What the exercise asks: Write each entry out again exactly as it was given.

Input records:
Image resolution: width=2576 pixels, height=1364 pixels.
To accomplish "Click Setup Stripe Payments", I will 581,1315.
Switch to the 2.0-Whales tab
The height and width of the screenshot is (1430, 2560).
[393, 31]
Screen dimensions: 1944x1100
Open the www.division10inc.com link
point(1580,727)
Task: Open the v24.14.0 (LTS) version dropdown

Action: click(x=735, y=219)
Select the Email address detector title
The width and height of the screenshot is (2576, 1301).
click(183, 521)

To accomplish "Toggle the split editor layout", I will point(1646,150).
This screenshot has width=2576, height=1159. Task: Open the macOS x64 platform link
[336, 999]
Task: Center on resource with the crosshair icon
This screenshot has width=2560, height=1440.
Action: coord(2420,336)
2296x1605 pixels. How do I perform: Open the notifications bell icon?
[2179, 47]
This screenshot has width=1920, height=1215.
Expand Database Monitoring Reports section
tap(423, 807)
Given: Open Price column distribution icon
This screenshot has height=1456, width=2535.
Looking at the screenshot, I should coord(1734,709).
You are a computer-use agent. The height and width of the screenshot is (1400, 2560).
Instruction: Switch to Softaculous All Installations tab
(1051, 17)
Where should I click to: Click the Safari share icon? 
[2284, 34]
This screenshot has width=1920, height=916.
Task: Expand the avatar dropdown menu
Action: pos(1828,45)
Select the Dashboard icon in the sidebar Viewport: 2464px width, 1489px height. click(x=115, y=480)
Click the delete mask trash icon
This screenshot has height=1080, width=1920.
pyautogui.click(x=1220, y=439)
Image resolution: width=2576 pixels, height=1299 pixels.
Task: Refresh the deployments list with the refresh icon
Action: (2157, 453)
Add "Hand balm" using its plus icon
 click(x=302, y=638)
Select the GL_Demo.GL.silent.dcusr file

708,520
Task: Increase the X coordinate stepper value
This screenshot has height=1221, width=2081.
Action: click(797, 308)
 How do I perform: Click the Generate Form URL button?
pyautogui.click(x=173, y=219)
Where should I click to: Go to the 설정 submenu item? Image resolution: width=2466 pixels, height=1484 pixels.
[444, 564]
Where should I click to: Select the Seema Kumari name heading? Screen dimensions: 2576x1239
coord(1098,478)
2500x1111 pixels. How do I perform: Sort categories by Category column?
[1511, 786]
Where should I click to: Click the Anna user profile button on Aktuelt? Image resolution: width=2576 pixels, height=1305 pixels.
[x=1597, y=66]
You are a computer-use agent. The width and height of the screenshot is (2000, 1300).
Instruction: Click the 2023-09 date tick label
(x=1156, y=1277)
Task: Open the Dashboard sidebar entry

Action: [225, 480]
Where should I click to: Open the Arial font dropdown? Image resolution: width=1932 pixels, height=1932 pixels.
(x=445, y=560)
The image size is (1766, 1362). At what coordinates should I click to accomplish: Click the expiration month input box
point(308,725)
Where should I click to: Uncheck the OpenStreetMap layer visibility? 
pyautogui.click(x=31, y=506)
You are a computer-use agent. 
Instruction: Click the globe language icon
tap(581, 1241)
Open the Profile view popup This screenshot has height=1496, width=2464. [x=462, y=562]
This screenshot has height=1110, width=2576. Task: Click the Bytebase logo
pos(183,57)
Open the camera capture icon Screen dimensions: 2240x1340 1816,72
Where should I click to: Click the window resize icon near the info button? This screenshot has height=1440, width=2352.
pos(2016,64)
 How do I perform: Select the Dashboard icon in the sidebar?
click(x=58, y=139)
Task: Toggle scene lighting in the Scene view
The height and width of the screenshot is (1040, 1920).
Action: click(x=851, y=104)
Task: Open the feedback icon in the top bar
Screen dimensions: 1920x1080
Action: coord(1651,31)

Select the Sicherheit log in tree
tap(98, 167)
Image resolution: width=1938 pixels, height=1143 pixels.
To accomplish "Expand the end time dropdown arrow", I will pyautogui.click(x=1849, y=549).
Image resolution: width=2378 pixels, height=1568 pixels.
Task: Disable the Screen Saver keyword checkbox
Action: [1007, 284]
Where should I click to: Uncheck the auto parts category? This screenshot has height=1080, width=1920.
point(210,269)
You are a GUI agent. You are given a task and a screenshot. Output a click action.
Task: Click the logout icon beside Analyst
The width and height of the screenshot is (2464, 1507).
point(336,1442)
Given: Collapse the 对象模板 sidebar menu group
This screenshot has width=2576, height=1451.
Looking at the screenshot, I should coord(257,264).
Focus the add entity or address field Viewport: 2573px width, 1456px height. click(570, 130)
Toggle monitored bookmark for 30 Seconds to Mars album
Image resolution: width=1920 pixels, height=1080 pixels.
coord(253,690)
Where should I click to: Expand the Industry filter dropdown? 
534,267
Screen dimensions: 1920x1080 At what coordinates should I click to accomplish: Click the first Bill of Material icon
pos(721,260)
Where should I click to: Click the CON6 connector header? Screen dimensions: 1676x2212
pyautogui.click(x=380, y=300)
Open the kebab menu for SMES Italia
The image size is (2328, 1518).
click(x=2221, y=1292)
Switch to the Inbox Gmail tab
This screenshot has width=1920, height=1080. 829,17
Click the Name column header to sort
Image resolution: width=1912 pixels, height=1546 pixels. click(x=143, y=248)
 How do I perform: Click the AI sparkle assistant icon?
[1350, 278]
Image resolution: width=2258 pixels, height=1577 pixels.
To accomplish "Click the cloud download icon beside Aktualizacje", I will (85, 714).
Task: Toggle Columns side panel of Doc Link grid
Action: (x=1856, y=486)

Result below:
Image resolution: width=2576 pixels, height=1364 pixels.
To accomplish "Click Setup Stripe Payments", I will 581,1315.
Switch to the 2.0-Whales tab
The height and width of the screenshot is (1430, 2560).
[393, 31]
Screen dimensions: 1944x1100
Open the www.division10inc.com link
point(1580,727)
Task: Open the v24.14.0 (LTS) version dropdown

Action: click(x=735, y=219)
Select the Email address detector title
The width and height of the screenshot is (2576, 1301).
click(183, 521)

To accomplish "Toggle the split editor layout", I will point(1646,150).
This screenshot has width=2576, height=1159. Task: Open the macOS x64 platform link
[336, 999]
Task: Center on resource with the crosshair icon
This screenshot has width=2560, height=1440.
Action: coord(2420,336)
2296x1605 pixels. How do I perform: Open the notifications bell icon?
[2179, 47]
This screenshot has width=1920, height=1215.
Expand Database Monitoring Reports section
tap(423, 807)
Given: Open Price column distribution icon
This screenshot has height=1456, width=2535.
Looking at the screenshot, I should coord(1734,709).
You are a computer-use agent. The height and width of the screenshot is (1400, 2560).
Instruction: Switch to Softaculous All Installations tab
(1051, 17)
Where should I click to: Click the Safari share icon? 
[2284, 34]
This screenshot has width=1920, height=916.
Task: Expand the avatar dropdown menu
Action: pos(1828,45)
Select the Dashboard icon in the sidebar Viewport: 2464px width, 1489px height. click(x=115, y=480)
Click the delete mask trash icon
This screenshot has height=1080, width=1920.
pyautogui.click(x=1220, y=439)
Image resolution: width=2576 pixels, height=1299 pixels.
Task: Refresh the deployments list with the refresh icon
Action: (2157, 453)
Add "Hand balm" using its plus icon
 click(x=302, y=638)
Select the GL_Demo.GL.silent.dcusr file

708,520
Task: Increase the X coordinate stepper value
This screenshot has height=1221, width=2081.
Action: click(797, 308)
 How do I perform: Click the Generate Form URL button?
pyautogui.click(x=173, y=219)
Where should I click to: Go to the 설정 submenu item? Image resolution: width=2466 pixels, height=1484 pixels.
[444, 564]
Where should I click to: Select the Seema Kumari name heading? Screen dimensions: 2576x1239
coord(1098,478)
2500x1111 pixels. How do I perform: Sort categories by Category column?
[1511, 786]
Where should I click to: Click the Anna user profile button on Aktuelt? Image resolution: width=2576 pixels, height=1305 pixels.
[x=1597, y=66]
You are a computer-use agent. The width and height of the screenshot is (2000, 1300).
Instruction: Click the 2023-09 date tick label
(x=1156, y=1277)
Task: Open the Dashboard sidebar entry

Action: [225, 480]
Where should I click to: Open the Arial font dropdown? Image resolution: width=1932 pixels, height=1932 pixels.
(x=445, y=560)
The image size is (1766, 1362). At what coordinates should I click to accomplish: Click the expiration month input box
point(308,725)
Where should I click to: Uncheck the OpenStreetMap layer visibility? 
pyautogui.click(x=31, y=506)
You are a computer-use agent. 
Instruction: Click the globe language icon
tap(581, 1241)
Open the Profile view popup This screenshot has height=1496, width=2464. [x=462, y=562]
This screenshot has height=1110, width=2576. Task: Click the Bytebase logo
pos(183,57)
Open the camera capture icon Screen dimensions: 2240x1340 1816,72
Where should I click to: Click the window resize icon near the info button? This screenshot has height=1440, width=2352.
pos(2016,64)
 How do I perform: Select the Dashboard icon in the sidebar?
click(x=58, y=139)
Task: Toggle scene lighting in the Scene view
The height and width of the screenshot is (1040, 1920).
Action: click(x=851, y=104)
Task: Open the feedback icon in the top bar
Screen dimensions: 1920x1080
Action: coord(1651,31)

Select the Sicherheit log in tree
tap(98, 167)
Image resolution: width=1938 pixels, height=1143 pixels.
To accomplish "Expand the end time dropdown arrow", I will pyautogui.click(x=1849, y=549).
Image resolution: width=2378 pixels, height=1568 pixels.
Task: Disable the Screen Saver keyword checkbox
Action: [1007, 284]
Where should I click to: Uncheck the auto parts category? This screenshot has height=1080, width=1920.
point(210,269)
You are a GUI agent. You are given a task and a screenshot. Output a click action.
Task: Click the logout icon beside Analyst
The width and height of the screenshot is (2464, 1507).
point(336,1442)
Given: Collapse the 对象模板 sidebar menu group
This screenshot has width=2576, height=1451.
Looking at the screenshot, I should coord(257,264).
Focus the add entity or address field Viewport: 2573px width, 1456px height. click(570, 130)
Toggle monitored bookmark for 30 Seconds to Mars album
Image resolution: width=1920 pixels, height=1080 pixels.
coord(253,690)
Where should I click to: Expand the Industry filter dropdown? 
534,267
Screen dimensions: 1920x1080 At what coordinates should I click to accomplish: Click the first Bill of Material icon
pos(721,260)
Where should I click to: Click the CON6 connector header? Screen dimensions: 1676x2212
pyautogui.click(x=380, y=300)
Open the kebab menu for SMES Italia
The image size is (2328, 1518).
click(x=2221, y=1292)
Switch to the Inbox Gmail tab
This screenshot has width=1920, height=1080. 829,17
Click the Name column header to sort
Image resolution: width=1912 pixels, height=1546 pixels. click(x=143, y=248)
 How do I perform: Click the AI sparkle assistant icon?
[1350, 278]
Image resolution: width=2258 pixels, height=1577 pixels.
To accomplish "Click the cloud download icon beside Aktualizacje", I will (85, 714).
Task: Toggle Columns side panel of Doc Link grid
Action: (x=1856, y=486)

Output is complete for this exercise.